U.S. Balance of Trade 1980-2015 (Graph Courtesy of Trade Economics)

For someone who professes to be a constitutional scholar, President Obama clearly doesn’t understand that the TPP itself and the fast-track authority for it are both blatantly unconstitutional.

The TPP itself is in blatant violation of Article III, Section 1 of the U.S. Constitution, which establishes the structure of our nation’s court system. Article III, Section 1 reads as follows:

The judicial Power of the United States, shall be vested in one supreme Court, and in such inferior Courts as the Congress may from time to time ordain and establish. The Judges, both of the supreme and inferior Courts, shall hold their Offices during good Behaviour, and shall, at stated Times, receive for their Services, a Compensation, which shall not be diminished during their Continuance in Office.

(emphasis mine)

While I’m not an attorney, I interpret Article III, Section 1 as allowing for the creation of a single Supreme Court of the United States and any number of federal courts that are below the single Supreme Court.
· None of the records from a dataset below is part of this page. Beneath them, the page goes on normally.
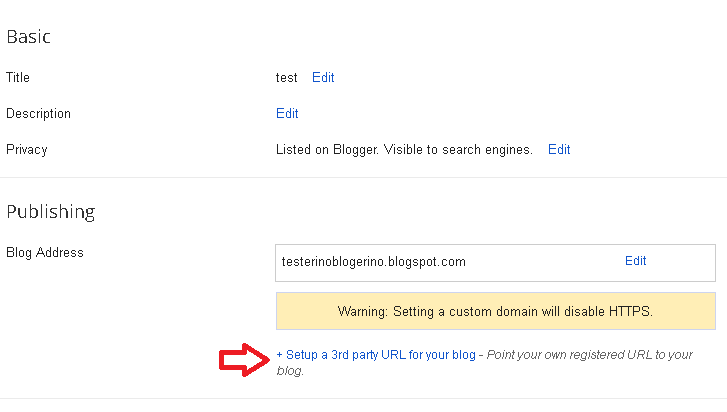Viewport: 727px width, 412px height.
Task: Click the testerinoblogerino.blogspot.com address text
Action: [374, 262]
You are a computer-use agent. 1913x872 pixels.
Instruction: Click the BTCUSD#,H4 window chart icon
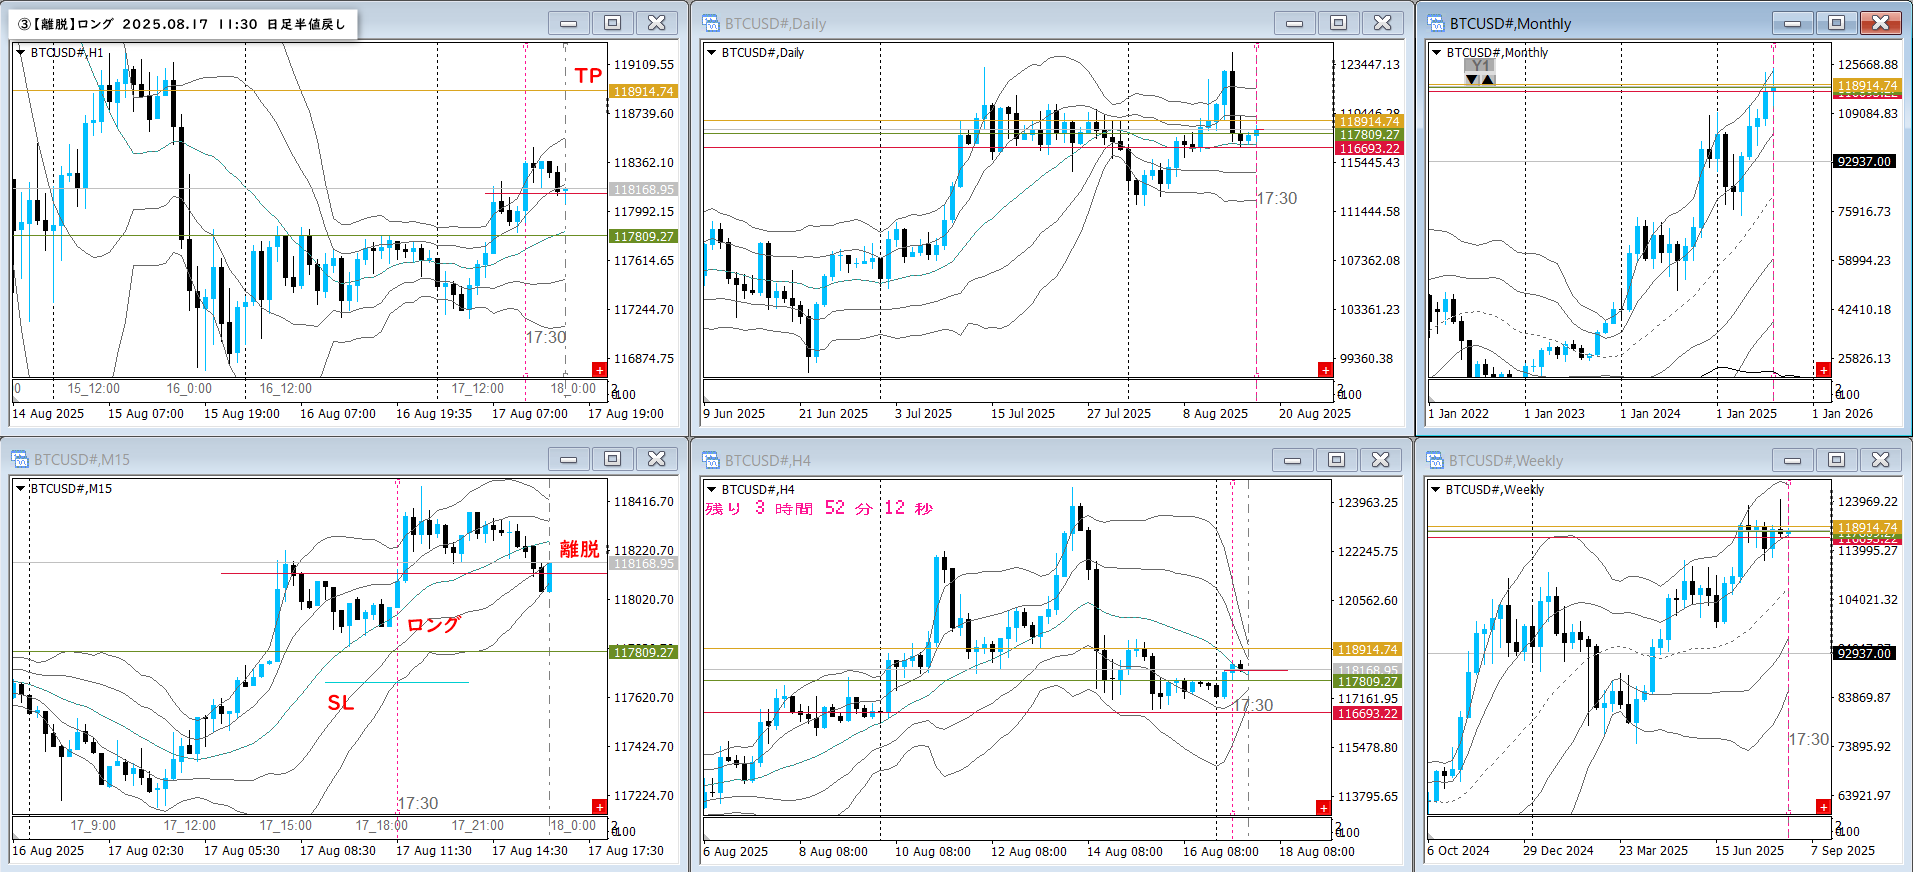coord(711,460)
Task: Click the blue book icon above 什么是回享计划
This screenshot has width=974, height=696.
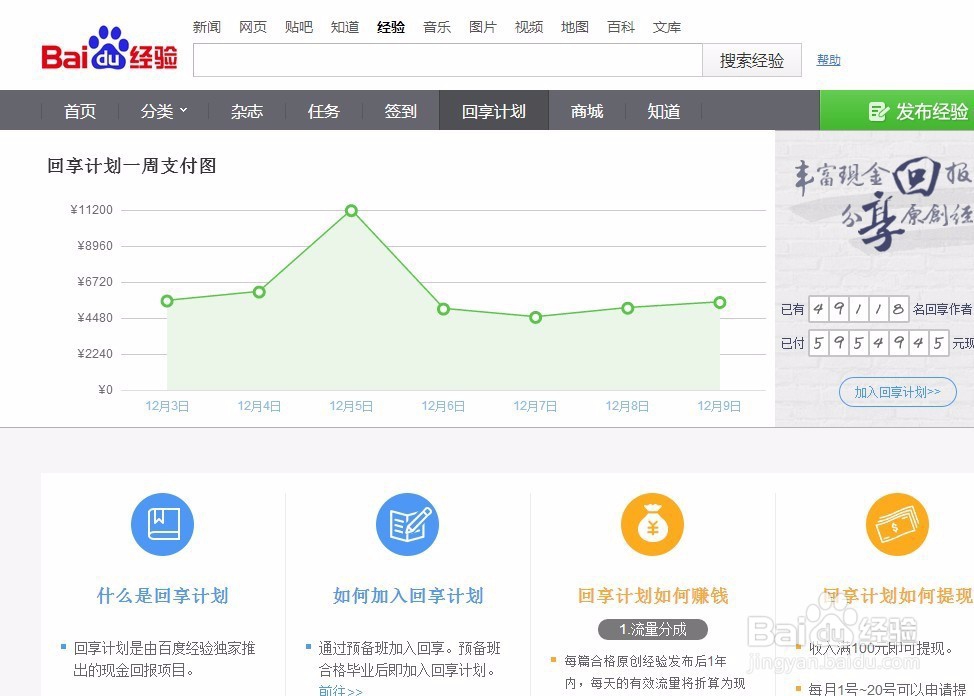Action: pos(162,524)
Since the TPP would create the Investor-State Dispute System (ISDS), a de facto court system that is effectively above the U.S. Supreme Court, this means that the TPP is blatantly unconstitutional.

The fast-track authority for free trade agreements blatantly violates a different part of the Constitution, specifically, Article II, Section 2, Clause 2, which reads as follows:

He shall have Power, by and with the Advice and Consent of the Senate, to make Treaties, provided two thirds of the Senators present concur; and he shall nominate, and by and with the Advice and Consent of the Senate, shall appoint Ambassadors, other public Ministers and Consuls, Judges of the supreme Court, and all other Officers of the United States, whose Appointments are not herein otherwise provided for, and which shall be established by Law: but the Congress may by Law vest the Appointment of such inferior Officers, as they think proper, in the President alone, in the Courts of Law, or in the Heads of Departments.

(emphasis mine)

Again, I’m not an attorney, but I interpret Article II, Section 2, Clause 2 as requiring approval by two-thirds of U.S. Senators who are present for such a vote, for ratification of any treaty negotiated and signed by the President on behalf of the United States. However, since fast-track authority, among other things, allows for free trade agreements, which I consider to be a type of treaty, to be ratified by a simple majority of members of both houses of Congress who are present for votes on such agreements, fast-track is blatantly unconstitutional.

I know I’m going to say something controversial, but I’m willing to say it: President Obama and his corporate allies in both parties in Congress have a deep-seeded hatred of the concept of American economic sovereignty, and they are pushing to enact a corporate globalization agenda in order to drive down wages, pollute our environment, and destroy the American economy without any regard for the U.S. Constitution or the American people. While some international trade is necessary due to consumer demand, globalization and weak trade protections are destroying America and our economy, and we certainly don’t need more of the same.

For President Obama to effectively claim that the overwhelming majority of those who twice elected him President of the United States are stupid is absolutely disgusting and traitorous.